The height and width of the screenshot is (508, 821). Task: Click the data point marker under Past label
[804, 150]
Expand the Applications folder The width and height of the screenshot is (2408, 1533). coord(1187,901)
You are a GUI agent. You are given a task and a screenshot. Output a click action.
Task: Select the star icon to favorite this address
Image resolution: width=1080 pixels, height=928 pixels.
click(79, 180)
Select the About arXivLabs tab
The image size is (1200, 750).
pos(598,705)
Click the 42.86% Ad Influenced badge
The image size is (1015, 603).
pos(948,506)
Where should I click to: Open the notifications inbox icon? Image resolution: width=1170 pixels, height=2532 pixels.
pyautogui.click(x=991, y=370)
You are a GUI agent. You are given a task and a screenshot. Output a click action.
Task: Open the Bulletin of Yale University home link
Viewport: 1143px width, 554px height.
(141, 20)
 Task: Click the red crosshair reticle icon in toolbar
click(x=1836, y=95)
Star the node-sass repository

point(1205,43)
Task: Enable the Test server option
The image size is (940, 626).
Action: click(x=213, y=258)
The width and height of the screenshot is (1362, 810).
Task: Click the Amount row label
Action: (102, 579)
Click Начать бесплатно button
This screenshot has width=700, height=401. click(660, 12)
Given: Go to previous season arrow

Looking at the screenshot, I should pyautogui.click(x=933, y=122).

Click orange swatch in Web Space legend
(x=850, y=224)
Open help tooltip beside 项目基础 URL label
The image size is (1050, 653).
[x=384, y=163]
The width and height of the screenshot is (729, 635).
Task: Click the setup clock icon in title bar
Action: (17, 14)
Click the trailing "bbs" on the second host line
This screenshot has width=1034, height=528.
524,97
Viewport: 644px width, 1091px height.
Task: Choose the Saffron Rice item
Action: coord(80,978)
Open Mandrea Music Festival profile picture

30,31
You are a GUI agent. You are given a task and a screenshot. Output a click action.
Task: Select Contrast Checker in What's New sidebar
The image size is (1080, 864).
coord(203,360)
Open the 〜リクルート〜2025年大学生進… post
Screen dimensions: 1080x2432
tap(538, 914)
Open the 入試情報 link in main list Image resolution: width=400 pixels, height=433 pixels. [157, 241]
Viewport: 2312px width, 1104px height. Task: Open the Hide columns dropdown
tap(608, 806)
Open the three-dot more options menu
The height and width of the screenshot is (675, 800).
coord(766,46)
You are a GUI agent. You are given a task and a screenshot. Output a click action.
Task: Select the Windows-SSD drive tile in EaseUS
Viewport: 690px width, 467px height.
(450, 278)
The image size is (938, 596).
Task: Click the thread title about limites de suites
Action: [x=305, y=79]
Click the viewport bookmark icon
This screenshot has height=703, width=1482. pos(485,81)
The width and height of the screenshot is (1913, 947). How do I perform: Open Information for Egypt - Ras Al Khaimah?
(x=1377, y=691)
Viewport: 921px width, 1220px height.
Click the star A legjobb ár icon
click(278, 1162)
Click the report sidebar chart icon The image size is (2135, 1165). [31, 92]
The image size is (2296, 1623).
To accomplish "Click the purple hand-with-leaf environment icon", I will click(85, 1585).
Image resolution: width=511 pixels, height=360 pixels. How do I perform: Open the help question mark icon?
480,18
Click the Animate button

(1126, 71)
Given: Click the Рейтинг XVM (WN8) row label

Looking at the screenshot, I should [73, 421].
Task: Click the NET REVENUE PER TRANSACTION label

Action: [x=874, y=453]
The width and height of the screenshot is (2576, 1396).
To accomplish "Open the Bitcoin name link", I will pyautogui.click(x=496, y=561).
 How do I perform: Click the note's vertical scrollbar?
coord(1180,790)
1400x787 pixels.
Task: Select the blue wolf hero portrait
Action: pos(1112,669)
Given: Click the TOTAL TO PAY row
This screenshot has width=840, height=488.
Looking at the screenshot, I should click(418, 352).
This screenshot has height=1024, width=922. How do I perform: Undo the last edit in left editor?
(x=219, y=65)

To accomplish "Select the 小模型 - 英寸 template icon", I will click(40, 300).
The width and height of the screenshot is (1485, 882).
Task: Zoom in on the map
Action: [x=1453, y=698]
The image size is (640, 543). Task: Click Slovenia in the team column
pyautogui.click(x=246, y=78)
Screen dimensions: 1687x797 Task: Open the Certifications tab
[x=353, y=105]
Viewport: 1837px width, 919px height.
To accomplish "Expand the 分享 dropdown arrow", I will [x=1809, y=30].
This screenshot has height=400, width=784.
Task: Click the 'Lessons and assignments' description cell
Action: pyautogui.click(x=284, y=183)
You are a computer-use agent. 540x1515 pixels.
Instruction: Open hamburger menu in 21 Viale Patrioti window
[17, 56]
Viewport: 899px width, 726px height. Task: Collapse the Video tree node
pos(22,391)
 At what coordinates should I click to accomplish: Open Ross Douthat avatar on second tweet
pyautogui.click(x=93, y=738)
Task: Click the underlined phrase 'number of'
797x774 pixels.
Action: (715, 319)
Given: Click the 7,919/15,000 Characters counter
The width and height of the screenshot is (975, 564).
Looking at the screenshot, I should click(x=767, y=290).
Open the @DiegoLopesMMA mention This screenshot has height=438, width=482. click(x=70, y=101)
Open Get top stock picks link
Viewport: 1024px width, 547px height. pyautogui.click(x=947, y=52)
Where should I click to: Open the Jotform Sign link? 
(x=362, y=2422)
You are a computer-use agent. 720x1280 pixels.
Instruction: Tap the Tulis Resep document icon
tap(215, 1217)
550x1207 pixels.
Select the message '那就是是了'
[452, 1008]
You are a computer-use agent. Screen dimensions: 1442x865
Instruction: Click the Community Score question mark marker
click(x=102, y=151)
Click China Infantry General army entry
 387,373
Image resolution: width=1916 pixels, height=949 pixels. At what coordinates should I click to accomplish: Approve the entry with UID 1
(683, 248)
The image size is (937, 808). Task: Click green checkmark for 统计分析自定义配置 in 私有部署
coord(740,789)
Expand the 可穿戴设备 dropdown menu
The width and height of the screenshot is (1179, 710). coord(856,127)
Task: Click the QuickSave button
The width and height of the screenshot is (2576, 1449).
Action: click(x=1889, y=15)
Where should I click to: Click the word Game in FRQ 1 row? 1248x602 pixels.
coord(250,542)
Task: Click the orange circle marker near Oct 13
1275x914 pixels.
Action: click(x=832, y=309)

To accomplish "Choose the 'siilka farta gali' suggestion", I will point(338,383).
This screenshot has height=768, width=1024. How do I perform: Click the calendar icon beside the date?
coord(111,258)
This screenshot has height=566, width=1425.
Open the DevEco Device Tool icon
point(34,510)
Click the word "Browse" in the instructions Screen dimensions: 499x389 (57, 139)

# # # #

** Required task **
Copy all of the items above verbatim.

** Reply **
The height and width of the screenshot is (508, 821). Task: Click the data point marker under Past label
[804, 150]
Expand the Applications folder The width and height of the screenshot is (2408, 1533). coord(1187,901)
You are a GUI agent. You are given a task and a screenshot. Output a click action.
Task: Select the star icon to favorite this address
Image resolution: width=1080 pixels, height=928 pixels.
click(79, 180)
Select the About arXivLabs tab
The image size is (1200, 750).
pos(598,705)
Click the 42.86% Ad Influenced badge
The image size is (1015, 603).
pos(948,506)
Where should I click to: Open the notifications inbox icon? Image resolution: width=1170 pixels, height=2532 pixels.
pyautogui.click(x=991, y=370)
You are a GUI agent. You are given a task and a screenshot. Output a click action.
Task: Open the Bulletin of Yale University home link
Viewport: 1143px width, 554px height.
(141, 20)
 Task: Click the red crosshair reticle icon in toolbar
click(x=1836, y=95)
Star the node-sass repository

point(1205,43)
Task: Enable the Test server option
The image size is (940, 626).
Action: click(x=213, y=258)
The width and height of the screenshot is (1362, 810).
Task: Click the Amount row label
Action: (102, 579)
Click Начать бесплатно button
This screenshot has width=700, height=401. click(660, 12)
Given: Go to previous season arrow

Looking at the screenshot, I should pyautogui.click(x=933, y=122).

Click orange swatch in Web Space legend
(x=850, y=224)
Open help tooltip beside 项目基础 URL label
The image size is (1050, 653).
[x=384, y=163]
The width and height of the screenshot is (729, 635).
Task: Click the setup clock icon in title bar
Action: (17, 14)
Click the trailing "bbs" on the second host line
This screenshot has width=1034, height=528.
524,97
Viewport: 644px width, 1091px height.
Task: Choose the Saffron Rice item
Action: coord(80,978)
Open Mandrea Music Festival profile picture

30,31
You are a GUI agent. You are given a task and a screenshot. Output a click action.
Task: Select Contrast Checker in What's New sidebar
The image size is (1080, 864).
coord(203,360)
Open the 〜リクルート〜2025年大学生進… post
Screen dimensions: 1080x2432
tap(538, 914)
Open the 入試情報 link in main list Image resolution: width=400 pixels, height=433 pixels. [157, 241]
Viewport: 2312px width, 1104px height. Task: Open the Hide columns dropdown
tap(608, 806)
Open the three-dot more options menu
The height and width of the screenshot is (675, 800).
coord(766,46)
You are a GUI agent. You are given a task and a screenshot. Output a click action.
Task: Select the Windows-SSD drive tile in EaseUS
Viewport: 690px width, 467px height.
(450, 278)
The image size is (938, 596).
Task: Click the thread title about limites de suites
Action: [x=305, y=79]
Click the viewport bookmark icon
This screenshot has height=703, width=1482. pos(485,81)
The width and height of the screenshot is (1913, 947). How do I perform: Open Information for Egypt - Ras Al Khaimah?
(x=1377, y=691)
Viewport: 921px width, 1220px height.
Click the star A legjobb ár icon
click(278, 1162)
Click the report sidebar chart icon The image size is (2135, 1165). [31, 92]
The image size is (2296, 1623).
To accomplish "Click the purple hand-with-leaf environment icon", I will click(85, 1585).
Image resolution: width=511 pixels, height=360 pixels. How do I perform: Open the help question mark icon?
480,18
Click the Animate button

(1126, 71)
Given: Click the Рейтинг XVM (WN8) row label

Looking at the screenshot, I should [73, 421].
Task: Click the NET REVENUE PER TRANSACTION label

Action: [x=874, y=453]
The width and height of the screenshot is (2576, 1396).
To accomplish "Open the Bitcoin name link", I will pyautogui.click(x=496, y=561).
 How do I perform: Click the note's vertical scrollbar?
coord(1180,790)
1400x787 pixels.
Task: Select the blue wolf hero portrait
Action: pos(1112,669)
Given: Click the TOTAL TO PAY row
This screenshot has width=840, height=488.
Looking at the screenshot, I should click(418, 352).
This screenshot has height=1024, width=922. How do I perform: Undo the last edit in left editor?
(x=219, y=65)

To accomplish "Select the 小模型 - 英寸 template icon", I will click(40, 300).
The width and height of the screenshot is (1485, 882).
Task: Zoom in on the map
Action: [x=1453, y=698]
The image size is (640, 543). Task: Click Slovenia in the team column
pyautogui.click(x=246, y=78)
Screen dimensions: 1687x797 Task: Open the Certifications tab
[x=353, y=105]
Viewport: 1837px width, 919px height.
To accomplish "Expand the 分享 dropdown arrow", I will [x=1809, y=30].
This screenshot has height=400, width=784.
Task: Click the 'Lessons and assignments' description cell
Action: pyautogui.click(x=284, y=183)
You are a computer-use agent. 540x1515 pixels.
Instruction: Open hamburger menu in 21 Viale Patrioti window
[17, 56]
Viewport: 899px width, 726px height. Task: Collapse the Video tree node
pos(22,391)
 At what coordinates should I click to accomplish: Open Ross Douthat avatar on second tweet
pyautogui.click(x=93, y=738)
Task: Click the underlined phrase 'number of'
797x774 pixels.
Action: (715, 319)
Given: Click the 7,919/15,000 Characters counter
The width and height of the screenshot is (975, 564).
Looking at the screenshot, I should click(x=767, y=290).
Open the @DiegoLopesMMA mention This screenshot has height=438, width=482. click(x=70, y=101)
Open Get top stock picks link
Viewport: 1024px width, 547px height. pyautogui.click(x=947, y=52)
Where should I click to: Open the Jotform Sign link? 
(x=362, y=2422)
You are a computer-use agent. 720x1280 pixels.
Instruction: Tap the Tulis Resep document icon
tap(215, 1217)
550x1207 pixels.
Select the message '那就是是了'
[452, 1008]
You are a computer-use agent. Screen dimensions: 1442x865
Instruction: Click the Community Score question mark marker
click(x=102, y=151)
Click China Infantry General army entry
 387,373
Image resolution: width=1916 pixels, height=949 pixels. At what coordinates should I click to accomplish: Approve the entry with UID 1
(683, 248)
The image size is (937, 808). Task: Click green checkmark for 统计分析自定义配置 in 私有部署
coord(740,789)
Expand the 可穿戴设备 dropdown menu
The width and height of the screenshot is (1179, 710). coord(856,127)
Task: Click the QuickSave button
The width and height of the screenshot is (2576, 1449).
Action: click(x=1889, y=15)
Where should I click to: Click the word Game in FRQ 1 row? 1248x602 pixels.
coord(250,542)
Task: Click the orange circle marker near Oct 13
1275x914 pixels.
Action: click(x=832, y=309)

To accomplish "Choose the 'siilka farta gali' suggestion", I will point(338,383).
This screenshot has height=768, width=1024. How do I perform: Click the calendar icon beside the date?
coord(111,258)
This screenshot has height=566, width=1425.
Open the DevEco Device Tool icon
point(34,510)
Click the word "Browse" in the instructions Screen dimensions: 499x389 (57, 139)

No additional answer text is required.